::: DATA EXCERPTS

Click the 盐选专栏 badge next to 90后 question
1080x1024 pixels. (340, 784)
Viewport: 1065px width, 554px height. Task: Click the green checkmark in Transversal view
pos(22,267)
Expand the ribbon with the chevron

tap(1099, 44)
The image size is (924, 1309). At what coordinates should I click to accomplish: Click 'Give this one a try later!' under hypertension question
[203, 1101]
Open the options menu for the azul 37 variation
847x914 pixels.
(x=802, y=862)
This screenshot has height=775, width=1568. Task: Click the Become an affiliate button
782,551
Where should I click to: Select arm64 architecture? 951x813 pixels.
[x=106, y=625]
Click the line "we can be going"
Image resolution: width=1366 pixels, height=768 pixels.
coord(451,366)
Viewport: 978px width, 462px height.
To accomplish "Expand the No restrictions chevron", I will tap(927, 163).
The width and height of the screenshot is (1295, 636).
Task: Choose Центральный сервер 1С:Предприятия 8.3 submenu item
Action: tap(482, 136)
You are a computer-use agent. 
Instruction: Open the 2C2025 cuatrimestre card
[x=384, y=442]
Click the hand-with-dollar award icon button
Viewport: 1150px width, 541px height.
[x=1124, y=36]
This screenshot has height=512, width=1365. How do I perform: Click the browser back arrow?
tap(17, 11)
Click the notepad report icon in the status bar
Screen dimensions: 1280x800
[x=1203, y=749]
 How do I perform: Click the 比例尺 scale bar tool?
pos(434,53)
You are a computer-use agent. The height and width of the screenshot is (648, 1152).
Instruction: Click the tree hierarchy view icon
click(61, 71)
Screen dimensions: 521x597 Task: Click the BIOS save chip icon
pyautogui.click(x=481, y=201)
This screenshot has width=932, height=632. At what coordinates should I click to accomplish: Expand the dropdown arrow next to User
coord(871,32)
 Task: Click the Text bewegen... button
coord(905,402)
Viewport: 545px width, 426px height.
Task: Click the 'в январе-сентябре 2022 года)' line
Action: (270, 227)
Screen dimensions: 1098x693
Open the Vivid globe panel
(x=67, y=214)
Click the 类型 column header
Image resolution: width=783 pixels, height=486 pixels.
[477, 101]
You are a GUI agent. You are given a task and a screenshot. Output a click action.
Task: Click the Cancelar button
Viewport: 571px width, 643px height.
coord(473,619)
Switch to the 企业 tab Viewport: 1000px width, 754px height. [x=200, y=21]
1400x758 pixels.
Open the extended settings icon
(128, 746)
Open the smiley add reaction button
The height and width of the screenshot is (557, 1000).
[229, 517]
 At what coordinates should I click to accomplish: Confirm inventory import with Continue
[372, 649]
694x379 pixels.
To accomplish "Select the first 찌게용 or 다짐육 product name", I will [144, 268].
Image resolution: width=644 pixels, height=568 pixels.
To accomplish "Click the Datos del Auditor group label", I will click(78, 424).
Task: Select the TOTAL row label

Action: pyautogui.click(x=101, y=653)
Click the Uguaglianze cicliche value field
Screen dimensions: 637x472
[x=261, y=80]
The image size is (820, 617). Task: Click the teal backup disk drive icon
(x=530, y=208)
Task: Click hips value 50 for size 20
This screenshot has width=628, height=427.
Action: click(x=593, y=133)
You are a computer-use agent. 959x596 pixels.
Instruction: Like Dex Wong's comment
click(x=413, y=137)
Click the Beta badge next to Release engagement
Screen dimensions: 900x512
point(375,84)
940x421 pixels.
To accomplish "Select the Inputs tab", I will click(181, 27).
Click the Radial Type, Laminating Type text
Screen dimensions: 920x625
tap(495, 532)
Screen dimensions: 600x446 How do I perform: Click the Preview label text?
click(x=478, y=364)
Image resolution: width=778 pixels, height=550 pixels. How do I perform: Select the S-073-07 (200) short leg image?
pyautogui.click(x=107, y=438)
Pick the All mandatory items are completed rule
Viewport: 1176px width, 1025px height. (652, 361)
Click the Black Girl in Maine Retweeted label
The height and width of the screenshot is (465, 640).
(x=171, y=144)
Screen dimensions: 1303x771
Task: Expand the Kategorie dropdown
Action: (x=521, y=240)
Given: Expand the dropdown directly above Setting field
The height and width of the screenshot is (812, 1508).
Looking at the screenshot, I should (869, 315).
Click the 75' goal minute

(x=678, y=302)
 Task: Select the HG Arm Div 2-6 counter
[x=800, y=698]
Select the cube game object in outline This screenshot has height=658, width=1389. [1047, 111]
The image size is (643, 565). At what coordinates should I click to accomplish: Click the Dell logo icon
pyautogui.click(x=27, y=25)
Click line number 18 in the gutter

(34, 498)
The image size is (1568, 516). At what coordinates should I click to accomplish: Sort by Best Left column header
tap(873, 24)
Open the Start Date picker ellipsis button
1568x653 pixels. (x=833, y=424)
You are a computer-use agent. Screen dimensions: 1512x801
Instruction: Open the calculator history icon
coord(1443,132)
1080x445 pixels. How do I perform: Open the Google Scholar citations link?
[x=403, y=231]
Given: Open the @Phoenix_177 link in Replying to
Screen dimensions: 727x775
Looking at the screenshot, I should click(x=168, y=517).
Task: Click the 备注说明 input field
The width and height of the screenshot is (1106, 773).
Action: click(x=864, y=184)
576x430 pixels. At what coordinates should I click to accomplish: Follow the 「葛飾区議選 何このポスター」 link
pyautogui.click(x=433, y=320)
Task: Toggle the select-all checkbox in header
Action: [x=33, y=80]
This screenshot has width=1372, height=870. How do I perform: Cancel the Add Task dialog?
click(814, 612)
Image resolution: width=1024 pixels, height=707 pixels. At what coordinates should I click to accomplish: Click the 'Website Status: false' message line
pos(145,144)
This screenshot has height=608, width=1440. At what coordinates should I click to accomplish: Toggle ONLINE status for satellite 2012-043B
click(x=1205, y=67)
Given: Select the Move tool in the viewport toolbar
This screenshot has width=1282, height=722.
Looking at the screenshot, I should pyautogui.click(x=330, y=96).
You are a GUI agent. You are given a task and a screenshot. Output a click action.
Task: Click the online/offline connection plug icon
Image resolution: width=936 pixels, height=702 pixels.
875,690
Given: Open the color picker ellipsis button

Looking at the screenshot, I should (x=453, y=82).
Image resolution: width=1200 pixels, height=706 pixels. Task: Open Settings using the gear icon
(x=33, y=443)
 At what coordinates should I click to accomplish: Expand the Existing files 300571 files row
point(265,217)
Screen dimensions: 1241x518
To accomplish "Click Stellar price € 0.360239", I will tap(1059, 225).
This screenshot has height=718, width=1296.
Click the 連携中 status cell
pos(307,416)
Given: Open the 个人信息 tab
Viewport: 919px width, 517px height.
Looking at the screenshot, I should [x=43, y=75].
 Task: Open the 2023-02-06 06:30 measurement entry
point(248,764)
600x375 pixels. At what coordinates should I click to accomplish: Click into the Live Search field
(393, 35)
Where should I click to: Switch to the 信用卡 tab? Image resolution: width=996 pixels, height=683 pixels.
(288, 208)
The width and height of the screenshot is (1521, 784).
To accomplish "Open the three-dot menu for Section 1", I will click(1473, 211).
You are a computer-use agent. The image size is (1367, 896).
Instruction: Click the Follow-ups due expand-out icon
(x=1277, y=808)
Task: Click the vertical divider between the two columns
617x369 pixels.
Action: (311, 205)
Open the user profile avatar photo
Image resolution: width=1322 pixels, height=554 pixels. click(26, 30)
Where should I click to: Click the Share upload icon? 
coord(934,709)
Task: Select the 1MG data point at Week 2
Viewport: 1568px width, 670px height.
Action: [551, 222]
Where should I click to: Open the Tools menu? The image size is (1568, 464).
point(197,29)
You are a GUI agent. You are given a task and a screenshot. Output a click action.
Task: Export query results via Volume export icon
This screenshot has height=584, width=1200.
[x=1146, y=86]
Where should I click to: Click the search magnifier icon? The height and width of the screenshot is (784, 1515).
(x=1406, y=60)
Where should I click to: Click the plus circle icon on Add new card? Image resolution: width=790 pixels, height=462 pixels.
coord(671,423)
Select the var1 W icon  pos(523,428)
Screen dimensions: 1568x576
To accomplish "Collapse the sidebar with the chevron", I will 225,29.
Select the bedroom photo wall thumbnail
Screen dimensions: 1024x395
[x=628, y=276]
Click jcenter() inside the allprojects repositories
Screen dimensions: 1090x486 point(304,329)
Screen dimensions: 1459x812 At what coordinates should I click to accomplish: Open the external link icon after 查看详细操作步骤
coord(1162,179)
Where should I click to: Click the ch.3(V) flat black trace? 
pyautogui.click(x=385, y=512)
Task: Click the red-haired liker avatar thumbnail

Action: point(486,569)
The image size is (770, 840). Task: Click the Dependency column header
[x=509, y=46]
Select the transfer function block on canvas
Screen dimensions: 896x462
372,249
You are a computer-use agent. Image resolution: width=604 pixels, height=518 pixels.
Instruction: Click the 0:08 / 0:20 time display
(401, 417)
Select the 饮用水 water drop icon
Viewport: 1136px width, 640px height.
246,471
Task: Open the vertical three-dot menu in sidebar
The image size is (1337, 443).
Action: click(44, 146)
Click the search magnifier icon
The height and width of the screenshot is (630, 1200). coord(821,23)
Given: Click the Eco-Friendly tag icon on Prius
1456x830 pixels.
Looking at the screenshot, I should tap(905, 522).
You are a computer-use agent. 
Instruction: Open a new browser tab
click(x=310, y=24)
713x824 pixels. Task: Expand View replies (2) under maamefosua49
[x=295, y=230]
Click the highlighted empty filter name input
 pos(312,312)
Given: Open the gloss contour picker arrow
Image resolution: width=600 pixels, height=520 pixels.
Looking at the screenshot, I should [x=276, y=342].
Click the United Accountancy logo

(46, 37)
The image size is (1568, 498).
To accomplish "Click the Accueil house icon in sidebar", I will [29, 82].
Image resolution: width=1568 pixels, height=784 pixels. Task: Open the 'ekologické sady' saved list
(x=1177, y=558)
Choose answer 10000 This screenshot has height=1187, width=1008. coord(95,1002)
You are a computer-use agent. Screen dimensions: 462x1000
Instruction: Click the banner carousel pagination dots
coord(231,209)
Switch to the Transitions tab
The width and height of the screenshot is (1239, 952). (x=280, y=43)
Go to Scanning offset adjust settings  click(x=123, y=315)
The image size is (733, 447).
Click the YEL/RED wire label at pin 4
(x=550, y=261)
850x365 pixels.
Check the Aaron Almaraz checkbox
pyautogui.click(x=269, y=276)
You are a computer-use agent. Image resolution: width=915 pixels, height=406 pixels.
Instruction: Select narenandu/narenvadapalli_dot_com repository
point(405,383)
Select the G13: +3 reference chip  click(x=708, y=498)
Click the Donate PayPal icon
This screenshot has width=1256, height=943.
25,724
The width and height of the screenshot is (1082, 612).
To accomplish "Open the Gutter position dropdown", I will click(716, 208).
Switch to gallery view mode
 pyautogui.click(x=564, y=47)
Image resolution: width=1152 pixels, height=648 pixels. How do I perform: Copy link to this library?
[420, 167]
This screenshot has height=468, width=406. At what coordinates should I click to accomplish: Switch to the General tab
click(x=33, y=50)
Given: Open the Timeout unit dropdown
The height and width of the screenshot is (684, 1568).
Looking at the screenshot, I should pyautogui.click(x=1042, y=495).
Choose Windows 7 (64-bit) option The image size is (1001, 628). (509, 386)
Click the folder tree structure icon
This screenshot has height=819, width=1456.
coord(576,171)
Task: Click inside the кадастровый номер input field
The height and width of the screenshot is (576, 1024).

::::::

TASK INSTRUCTIONS:
Throughout the records above, find the lines in which the word "three" appears and return them.

TASK RESPONSE:
To accomplish "Open the three-dot menu for Section 1", I will click(1473, 211).
Task: Open the vertical three-dot menu in sidebar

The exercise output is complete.